According to an opinion poll by GFK Polonia, most Poles are happy that the anti-ballistic missile defence system will not be built in Poland. 48% of Poles agree that the decision taken by the United States to drop its plans was good whereas 31% think it was a bad move. Almost a quarter of Poles do not have an opinion on the matter. More than half of all Poles believe that the level of security in Poland is the same as before, while 20% feel it is lower; 8% of respondents do not know. What is interesting is that 40% of Poles believe that the US withdrawal was an act of concession to Russia and a sign of disregard for Poland, America’s ally. Almost a third of Poles believe that the decision does not mean anything to Poles because the missile shield would not increase Poland’s safety anyway.
March 22, 2009
Not so Happy
Washington’s recent declaration has sealed Radosław Sikorski’s fate with regard to NATO. It is now almost certain that he will not become the head of the organisation because the USA will not support his candidacy. The person actually supported by the USA is the Danish PM Anders Fogh Rasmussen. According to the Polish Foreign Affairs Ministry, however, “this information remains unofficial and negotiations continue”. However, the American diplomacy has already officially informed all their allies that they are supporting the Dutch PM. Therefore, the entire offensive on the part of the Polish diplomacy to put Sikorski’s candidacy forward has come to nothing. The Polish Foreign Minister’s candidature was lobbied for not only by Mr Sikorski himself but also by PM Donald Tusk and, what surprised many, also President Lech Kaczyński, known for his open dislike for the Polish foreign minister. The matter is not yet settled, though, according to Piotr Paszkowski, the Polish National Defence Ministry spokesperson. He claims informal consultations and negotiations in respect to appointing a new NATO Secretary General are still open. The fact that the Danish PM might become the head of NATO has been discussed before. The leaders of Germany, Great Britain and France are believed to have already agreed to support Mr Rasmussen’s candidacy. According to the German daily Sueddeutsche Zeitung Mr Sikorski had been at the top of the candidates’ list, but lost due to his hard-line stance on relations with Russia. In turn, one of the drawbacks of Mr Rasmussen’s candidacy is his rather moderate reaction to the publication of the caricatures of the Prophet Mohammed in the Danish press in 2006: he did not approve of them, but strongly emphasised freedom of speech as a value of utmost importance. Despite this, he continued to be considered the most serious candidate to head NATO, also due to his renowned talent for organisation. In December 2002, he chaired the EU summit in Copenhagen at which as many as 10 candidate countries, including Poland, finalised their accession talks.
March 15, 2009
Allied in Solidarity?
During Friday’s conference celebrating the 10th anniversary of Poland joining NATO, Donald Tusk appealed to other members: “Solidarity should be a key value for NATO,” he said. When joining the Alliance, Poland already had “extremely traumatic experiences from the past,” said the Prime Minister. He also stressed that solidarity, understood as “one for all, and all for one,” had failed in the 20th century. Unfortunately, the value of self was of the highest importance.

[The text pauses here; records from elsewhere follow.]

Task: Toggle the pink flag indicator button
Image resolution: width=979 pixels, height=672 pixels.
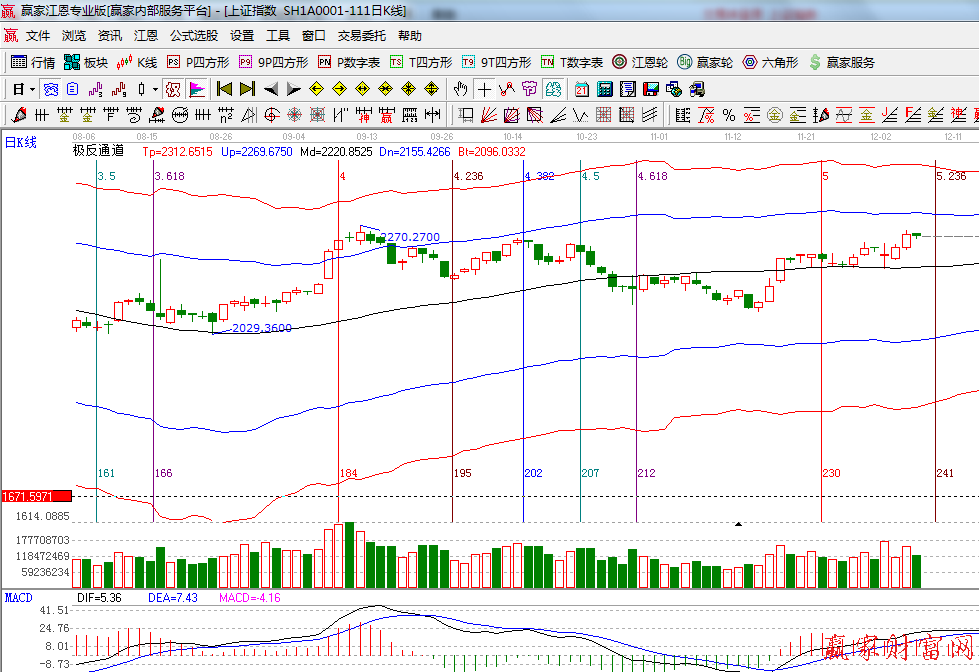Action: [197, 89]
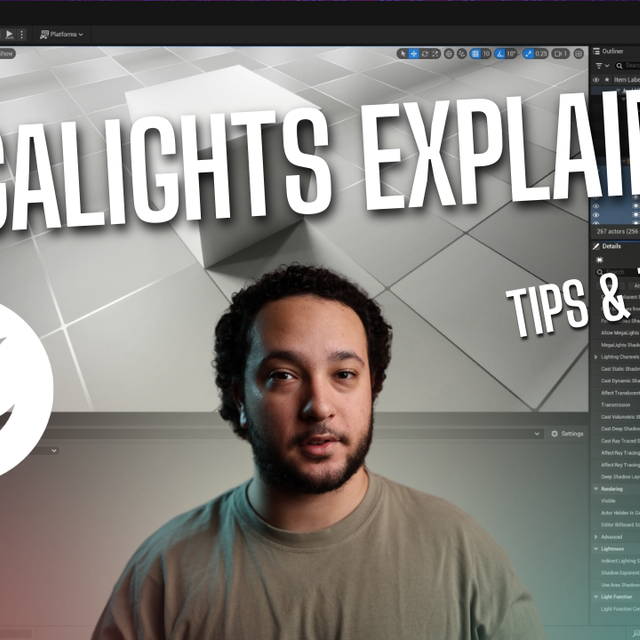Open surface snapping options icon
The image size is (640, 640).
pos(462,53)
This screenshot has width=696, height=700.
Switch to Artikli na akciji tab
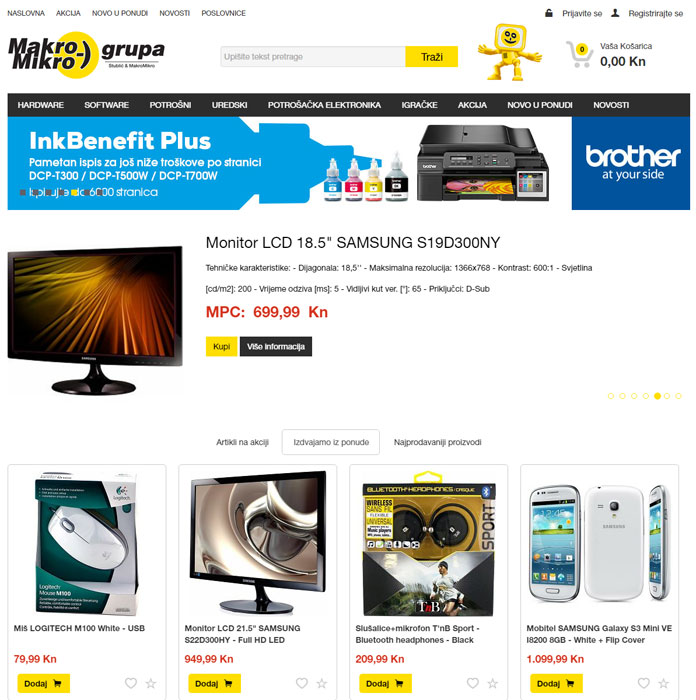click(242, 442)
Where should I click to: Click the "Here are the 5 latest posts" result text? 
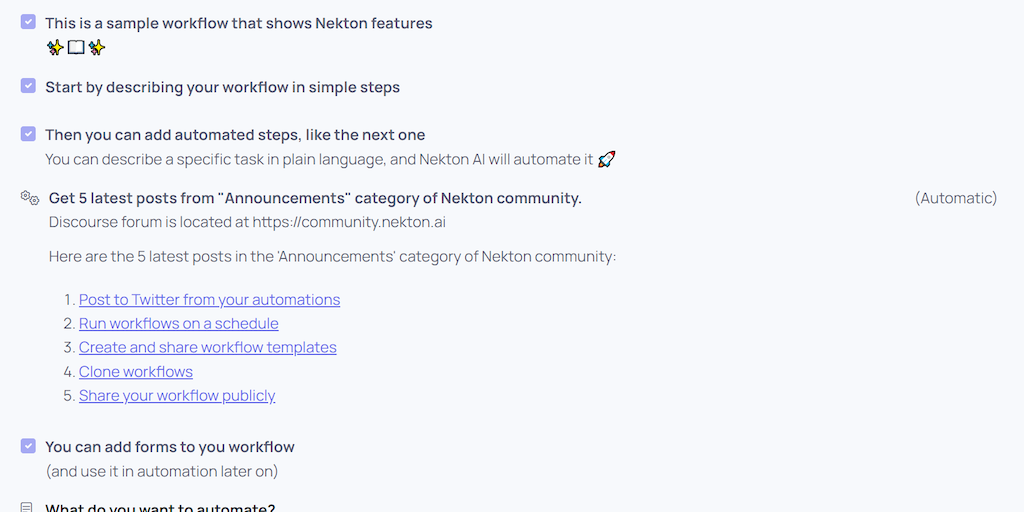pos(332,257)
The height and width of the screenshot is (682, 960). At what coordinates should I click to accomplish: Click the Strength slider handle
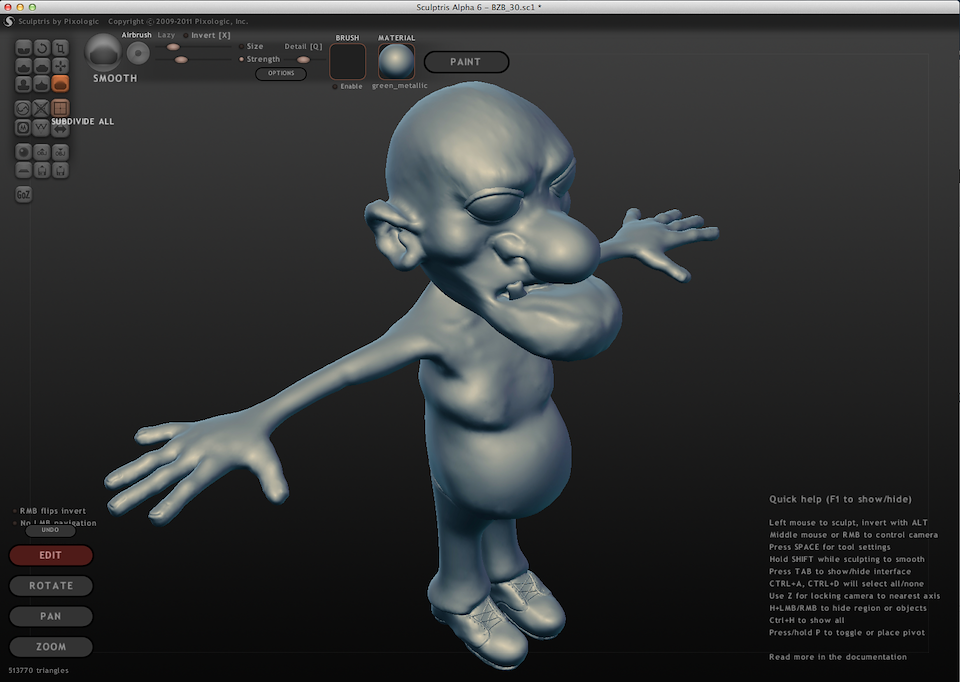181,60
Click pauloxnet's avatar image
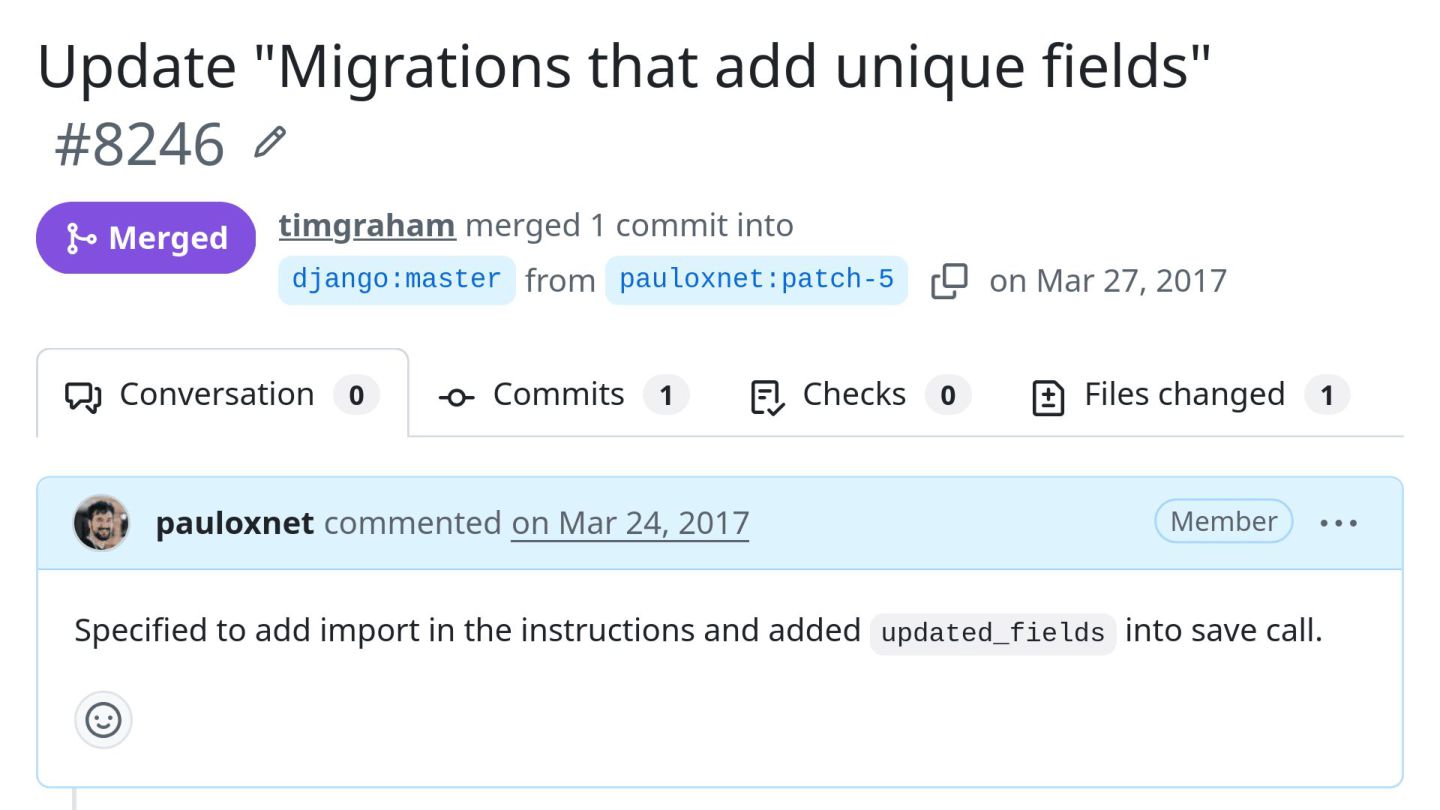Image resolution: width=1440 pixels, height=810 pixels. pyautogui.click(x=102, y=522)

“Today, we are witnesses and sometimes even participants of the struggle between these two ideas. If the idea of solidarity prevails over the idea of selfishness, we will be confident in the future of the North Atlantic Treaty Organisation,” the PM said. Tusk also emphasised the fact that NATO should be a guarantor of security and the power of civilization based on values such as freedom, individualism, the free market and competition. When looking for new members, the Alliance should search for countries in which such values are still significant or “they are at least desired politically”. Referring to the upcoming elections for the NATO Secretary General, Tusk claimed that the Alliance needs a strong political leader. The President of Poland Lech Kaczyński, who also attended the conference, decorated the current NATO Secretary General Jaap de Hoop Scheffer, who is retiring this year, with the Grand Cross of the Order of Merit.